Berroa played for the rookie–level Gulf Coast League Blue Jays in 2018, batting .282/.386/.359 with no home runs, 11 RBI, and 17 stolen bases. He spent the 2019 campaign with the rookie–level Bluefield Blue Jays, slashing .236/.349/.329 with two home runs, 13 RBI, and 14 stolen bases. Berroa did not play in a game in 2020 due to the cancellation of the minor league season because of the COVID-19 pandemic.

Berroa returned to action in 2021 with the Single–A Dunedin Blue Jays and Double–A New Hampshire Fisher Cats. In 85 games between the two affiliates, he hit a cumulative .247/.358/.399 with career–highs in home runs (7), RBI (50), and stolen bases (48). In 2022, Berroa played in 82 games for New Hampshire and the High–A Vancouver Canadians, batting a combined .211/.315/.382 with seven home runs, 27 RBI, and 47 stolen bases. He split the 2023 campaign between New Hampshire and the Triple–A Buffalo Bisons, slashing .258/.368/.390 with seven home runs, 43 RBI, and 47 stolen bases across 125 total games.

Berroa again began the 2024 season with Buffalo. On June 23, 2024, he was selected to the 40-man roster and promoted to the major leagues for the first time.

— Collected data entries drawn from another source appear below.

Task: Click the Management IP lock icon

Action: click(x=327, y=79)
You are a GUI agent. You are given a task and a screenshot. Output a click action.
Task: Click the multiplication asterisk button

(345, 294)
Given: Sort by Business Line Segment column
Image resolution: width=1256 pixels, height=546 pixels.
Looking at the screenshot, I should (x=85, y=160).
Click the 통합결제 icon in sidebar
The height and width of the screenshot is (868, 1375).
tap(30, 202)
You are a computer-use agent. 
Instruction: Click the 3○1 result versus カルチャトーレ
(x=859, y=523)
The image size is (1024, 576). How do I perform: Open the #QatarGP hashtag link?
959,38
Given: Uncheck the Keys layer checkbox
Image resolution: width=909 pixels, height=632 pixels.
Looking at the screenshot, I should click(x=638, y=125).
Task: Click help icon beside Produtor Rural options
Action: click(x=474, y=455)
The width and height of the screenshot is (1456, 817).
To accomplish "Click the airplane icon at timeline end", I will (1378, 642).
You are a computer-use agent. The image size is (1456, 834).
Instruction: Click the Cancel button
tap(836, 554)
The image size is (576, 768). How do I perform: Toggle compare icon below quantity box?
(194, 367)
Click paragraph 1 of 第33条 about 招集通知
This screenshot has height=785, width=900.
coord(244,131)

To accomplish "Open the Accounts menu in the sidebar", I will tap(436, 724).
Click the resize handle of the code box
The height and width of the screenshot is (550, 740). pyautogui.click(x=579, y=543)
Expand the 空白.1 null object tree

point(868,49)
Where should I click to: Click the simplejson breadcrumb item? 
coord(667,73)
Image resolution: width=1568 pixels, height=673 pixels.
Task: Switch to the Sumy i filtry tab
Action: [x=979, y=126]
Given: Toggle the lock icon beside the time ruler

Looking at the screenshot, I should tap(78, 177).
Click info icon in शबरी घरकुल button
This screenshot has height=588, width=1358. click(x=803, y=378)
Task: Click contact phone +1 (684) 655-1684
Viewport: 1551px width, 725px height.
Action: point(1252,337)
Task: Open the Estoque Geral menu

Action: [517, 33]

His first major league hit was a double off Dane Dunning of the Texas Rangers on July 27. In 28 appearances for the Blue Jays during his rookie campaign, he batted .189/.333/.216 with one RBI and six stolen bases.

Berroa was optioned to Triple-A Buffalo to begin the 2025 season. In 24 games for Buffalo, he hit .195/.267/.234 with four RBI and nine stolen bases. Berroa was designated for assignment by Toronto on May 7.

===Los Angeles Dodgers===
On May 12, 2025, Berroa was traded to the Los Angeles Dodgers in exchange for cash considerations. He played in 27 games for the Triple-A Oklahoma City Comets, batting .330 with one home run, 11 RBI, and 11 stolen bases, before he was designated for assignment on July 3.

===Milwaukee Brewers===
On July 9, 2025, Berroa was traded to the Milwaukee Brewers in exchange for cash. He made two appearances for Milwaukee, going 0-for-5 with one stolen base and one walk. Berroa spent the majority of his time with the Triple-A Nashville Sounds, High-A Wisconsin Timber Rattlers, and rookie-level Arizona Complex League Brewers, batting an aggregate .179/.338/.268.

On April 3, 2026, Berroa was designated for assignment by the Brewers to clear roster space for Cooper Pratt.

===Philadelphia Phillies===
On April 8, 2026, the Brewers traded Berroa to the Philadelphia Phillies in exchange for cash. He made six appearances for Philadelphia, going 1-for-7 (.143) with one RBI. Berroa was designated for assignment by the Phillies on July 25. He cleared waivers and was sent outright to the Triple–A Lehigh Valley IronPigs on August 1.